Previously we asserted that “well-structured containment”
is a hierarchical organization of all of the files in a code-base, into containers, so that
no containers contain too many files or child-containers, and
The dependency relationships between containers is acyclic
Such a model will give us the foundation we need for defining a software architecture, with the associated benefits that we are looking for.
To construct our containment model we will draw on what is available
The implemented sea of source files, or classes, and their countless interdependencies, and/or
The current physical organization of those source files into folders, packages, assemblies, jar files, Maven projects, or whatever. All things being equal,
we will aim to create a containment model from these artefacts that assumes as little code-level refactoring as possible.
Building containment using just the source files
means identifying cohesive clusters of files and recursively grouping them
Since this approach ignores the current physical structures, it is likely to diverge considerably from them (which we may or may not consider to be desirable)

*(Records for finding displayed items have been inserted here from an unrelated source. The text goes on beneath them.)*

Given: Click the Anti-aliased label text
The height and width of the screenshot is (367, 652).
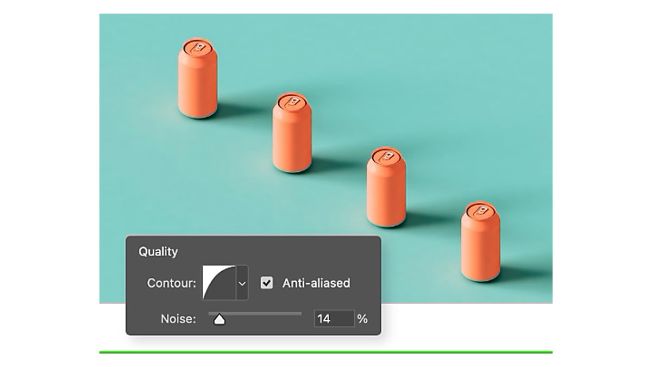Looking at the screenshot, I should (316, 283).
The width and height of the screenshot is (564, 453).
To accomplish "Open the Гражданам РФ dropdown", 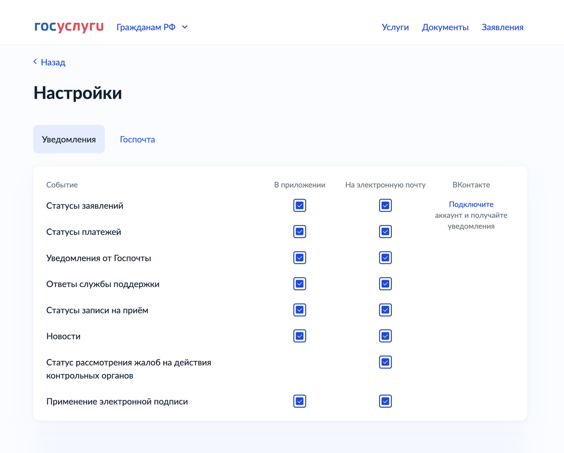I will click(x=152, y=27).
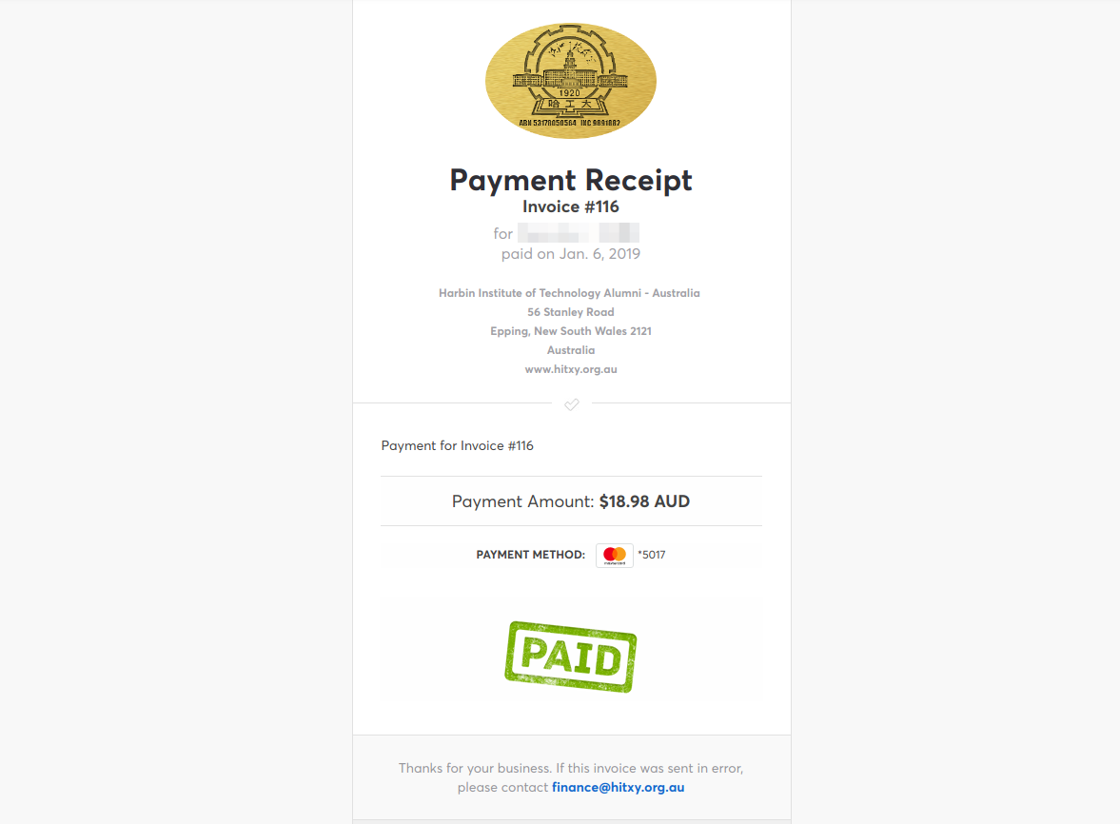Click the www.hitxy.org.au website text

coord(571,369)
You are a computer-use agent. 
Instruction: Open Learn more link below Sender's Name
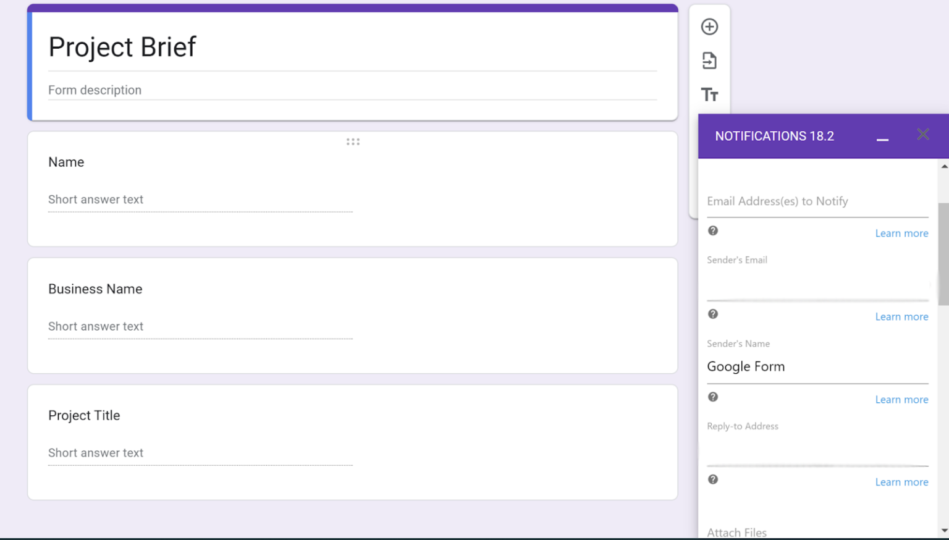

But it will always be possible to align the physical organization with the model, once we have figured out what that model is
Although this requires the analysis of a vast amount of dependency data, this analysis and the identification of cohesive clusters can be helped a lot by automatic processing, so
This approach can often be quicker than “fixing” highly tangled existing structures
Using physical structures means initializing the containment model to reflect the current physical grouping of files
And then moving files and containers around, and refactoring the code (or at least simulating this) to change or remove inter-container dependencies
Primarily the focus tends to be on disentangling the containers
This approach will naturally result in a model that is more closely aligned with current physical structures
And again it will be possible to make the corresponding changes to the codebase so that the physical structure is fully realigned to the model if this is desired
Model construction in this way is largely a manual process, but again automated analysis and guidance can make it quite feasible,
even if it is sometimes harder than starting with a clean slate.
As you might expect, it is most common to use elements of both approaches
Use the physical containers where they are reasonably well structured, or not too difficult to disentangle
And build new structures based on the underlying file interdependencies where this isn’t the case.
we may preserve the top-level physical breakout of the code-base, as this may have been thought out more carefully at the start of the project, and may have infrastructural or even organizational impact that makes it costly to change.
And underneath this top level breakout, where there has been less attention to emerging structures, we lean more on bottom-up reconstruction
Taking a closer look at the bottom-up modelling approach…
The first step is to identify groups of tightly coupled files that have relatively low coupling with other groups
(Automatic analysis can help a lot)
And then wrap those groups into containers. The result of this will be a flat ocean of containers that is considerably smaller than the flat ocean of files, but probably still way too Fat to be considered “well-structured”.
Cohesive clusters of containers are then identified
and wrapped into higher level containers
recursively until we have a well-structured hierarchy
The pure top-down approach is quite different
The model is first initialized to reflect the physical containment structure, and then manipulated until it is well-structured, with as few changes as possible.
Moving files between containers is generally preferable to code refactoring in that it requires no code-change unless the physical structure is to be aligned with the model, and even then the change to the code doesn’t affect the code logic and so is simpler and lower risk.